Personal Reflection, Part 2 – The Illusion of Control
I used to believe that if I worked hard enough, planned well enough, and stayed ahead of the curve, I could control my life. That if I did everything right, things would fall into place. It was a comforting belief, one that gave me a sense of power over my own destiny. But life doesn’t work that way.
If the last year has taught me anything, it’s that control is an illusion.
I had plans. A business I had spent years building, a relationship I thought had potential, a future I was working towards. And yet, in the space of months, all of it shifted. Not because I wanted it to, but because life forced my hand.

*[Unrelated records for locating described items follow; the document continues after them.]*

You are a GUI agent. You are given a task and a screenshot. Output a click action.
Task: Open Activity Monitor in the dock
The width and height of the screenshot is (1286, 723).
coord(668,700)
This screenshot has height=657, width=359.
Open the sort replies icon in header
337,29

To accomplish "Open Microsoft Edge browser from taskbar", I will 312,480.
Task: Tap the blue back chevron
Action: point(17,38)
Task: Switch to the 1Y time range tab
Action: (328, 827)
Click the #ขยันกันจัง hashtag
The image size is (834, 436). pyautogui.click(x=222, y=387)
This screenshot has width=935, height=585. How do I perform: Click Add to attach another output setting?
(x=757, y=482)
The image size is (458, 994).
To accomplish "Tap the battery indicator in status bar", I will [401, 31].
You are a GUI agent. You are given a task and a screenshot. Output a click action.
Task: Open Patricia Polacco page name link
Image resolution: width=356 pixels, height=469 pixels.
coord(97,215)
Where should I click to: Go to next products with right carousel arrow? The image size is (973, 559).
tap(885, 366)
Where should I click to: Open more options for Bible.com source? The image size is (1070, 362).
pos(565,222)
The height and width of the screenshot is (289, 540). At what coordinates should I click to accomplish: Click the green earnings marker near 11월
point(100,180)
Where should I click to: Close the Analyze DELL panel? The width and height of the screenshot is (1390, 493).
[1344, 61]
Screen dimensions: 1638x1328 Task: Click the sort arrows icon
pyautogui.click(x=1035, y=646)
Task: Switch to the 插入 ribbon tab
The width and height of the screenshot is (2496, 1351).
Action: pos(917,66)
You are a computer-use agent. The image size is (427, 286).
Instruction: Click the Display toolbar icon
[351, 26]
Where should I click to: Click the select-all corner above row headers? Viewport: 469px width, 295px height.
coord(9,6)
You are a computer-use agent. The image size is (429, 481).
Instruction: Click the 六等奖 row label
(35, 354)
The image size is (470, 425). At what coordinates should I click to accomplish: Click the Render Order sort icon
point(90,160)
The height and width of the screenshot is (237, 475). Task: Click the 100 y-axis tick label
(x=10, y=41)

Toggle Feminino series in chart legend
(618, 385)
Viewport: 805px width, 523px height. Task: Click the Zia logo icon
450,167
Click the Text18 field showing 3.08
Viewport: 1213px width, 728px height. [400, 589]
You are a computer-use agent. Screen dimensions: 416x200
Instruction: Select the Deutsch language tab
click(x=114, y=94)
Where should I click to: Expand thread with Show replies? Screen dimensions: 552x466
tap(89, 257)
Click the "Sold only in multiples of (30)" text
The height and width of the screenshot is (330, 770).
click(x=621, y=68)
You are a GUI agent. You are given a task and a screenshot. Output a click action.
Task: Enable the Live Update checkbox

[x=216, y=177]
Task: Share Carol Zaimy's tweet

The breakup was the first crack. I had convinced myself that love, effort, and patience could overcome anything. But relationships aren’t just about effort—they’re about alignment, trust, and two people moving in the same direction. And the truth was, we weren’t.
Then came the decision to close my business. For years, it had been my identity. My proof that I was capable. But it had also become my prison. I had spent so long chasing stability that I hadn’t realised I was sacrificing everything else for it.
And then, just as I was trying to make peace with those losses, cancer arrived, stripping away the last illusion of control.
And yet, in losing that illusion, I found something else: acceptance.
Because control was never the goal. Peace was. Balance was. And for the first time, I had no choice but to find it.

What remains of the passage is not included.